───── EXTRACT TO READ
From the school's persepective, I was a very slow learner, basically unteachable, yet my first IQ test given in the 2nd grade recorded a score of 145 - well into the genius level.  I couldn't read at all until I was midway through the 2nd grade, and only did that by comparing a story (about dinosaurs) I already knew almost by heart with the printed text.  I also had an excellent 4th grade teacher who recognized my innate intelligence and potential.  It's interesting to reflect that both she and my second grade teacher were Jewish - Miss Green and Miss Amman (are there Jordanian Jews?  I think so!). 

Of course, I didn't know that I was "a slow learner" at the time, anymore than I knew I was a genius, and only found that score by getting a copy of my GFPS records in the early 1990's.  Having come from what was then called "a broken home" and family plagued by alcoholism and other addictions, I was always short on self-esteem.  But I was a "gifted underachiever," and once I learned to read, I spent several hours a day on my own researches, and always tested several grade levels above my own. 

As with Isaac Asimov, the public library was my salvation, along with comic books.  That library no longer exists, so any young person with similar "issues" will be SOL.  Of course, they were probably on the internet by the age of 6, so it really won't make much difference, except that they will be cyborgs while I was just a simple American farmer with delusions of grandeur.  Not too far from Luke Skywalker, actually.

My handicaps were poor handwriting, lack of physical coordination, and very poor social skills, so I was considered semi-retarded by most of my teachers.  And I never participated in sports, nor was I any sort of "team player."  I would have liked to skip a grade or two, as my father had in his one-room country school at Upper Highwood, but that was no longer "done".  And so, I continued to struggle along, wasting time being taught stuff I had already mastered years before, and being discouraged from pursuing other studies on my own. 

Fortunately, I usually had one or more peer friends who was on the same track, and when in high school, my friends were among the elites - both working class and professional - and they were all high achievers.  So, it was the books and discussions I shared with them which shaped my later development. And of course I was always part of the "landed aristocracy" as well as Masonic and other societies.  That was a time when a political campaign called "the Great Society" could actually flourish and win.
──────────
───── DATA FOR PROCESSING
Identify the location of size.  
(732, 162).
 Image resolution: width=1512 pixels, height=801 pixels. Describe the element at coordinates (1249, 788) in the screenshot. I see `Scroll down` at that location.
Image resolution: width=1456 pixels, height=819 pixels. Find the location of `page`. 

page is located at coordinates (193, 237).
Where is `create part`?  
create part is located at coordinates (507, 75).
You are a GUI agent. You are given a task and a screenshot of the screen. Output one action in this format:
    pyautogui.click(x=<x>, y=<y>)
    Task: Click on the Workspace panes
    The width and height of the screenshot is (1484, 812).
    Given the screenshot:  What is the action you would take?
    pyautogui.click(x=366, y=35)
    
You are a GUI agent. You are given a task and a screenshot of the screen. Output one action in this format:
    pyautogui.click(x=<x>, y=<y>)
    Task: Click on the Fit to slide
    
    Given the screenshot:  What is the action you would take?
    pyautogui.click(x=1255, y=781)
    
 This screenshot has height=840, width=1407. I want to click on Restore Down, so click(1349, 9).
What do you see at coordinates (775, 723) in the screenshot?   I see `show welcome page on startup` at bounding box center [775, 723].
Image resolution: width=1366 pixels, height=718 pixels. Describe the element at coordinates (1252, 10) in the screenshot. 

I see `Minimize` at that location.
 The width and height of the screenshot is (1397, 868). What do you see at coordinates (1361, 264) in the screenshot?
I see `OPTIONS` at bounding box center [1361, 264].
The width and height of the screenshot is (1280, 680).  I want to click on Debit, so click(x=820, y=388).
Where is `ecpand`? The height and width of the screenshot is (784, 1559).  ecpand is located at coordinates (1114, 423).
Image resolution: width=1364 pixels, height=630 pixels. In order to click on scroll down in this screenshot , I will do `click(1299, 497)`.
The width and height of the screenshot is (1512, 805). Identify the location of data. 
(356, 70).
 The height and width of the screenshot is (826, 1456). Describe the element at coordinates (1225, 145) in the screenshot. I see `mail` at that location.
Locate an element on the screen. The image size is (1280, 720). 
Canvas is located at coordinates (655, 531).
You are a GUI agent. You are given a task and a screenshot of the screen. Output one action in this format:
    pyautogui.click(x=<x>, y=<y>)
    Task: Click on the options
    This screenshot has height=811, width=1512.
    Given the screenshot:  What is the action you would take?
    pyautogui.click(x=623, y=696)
──────────
**THINGS TO DO**
**A)** In the school reminiscence, what score did the writer's first IQ test in the 2nd grade record?
**B)** Copy out the records word for word, everything from the line containing "Locate an element" down to the end of the records.

**WORKED SOLUTIONS**
**A)** 145

**B)**
Locate an element on the screen. The image size is (1280, 720). 
Canvas is located at coordinates (655, 531).
You are a GUI agent. You are given a task and a screenshot of the screen. Output one action in this format:
    pyautogui.click(x=<x>, y=<y>)
    Task: Click on the options
    This screenshot has height=811, width=1512.
    Given the screenshot:  What is the action you would take?
    pyautogui.click(x=623, y=696)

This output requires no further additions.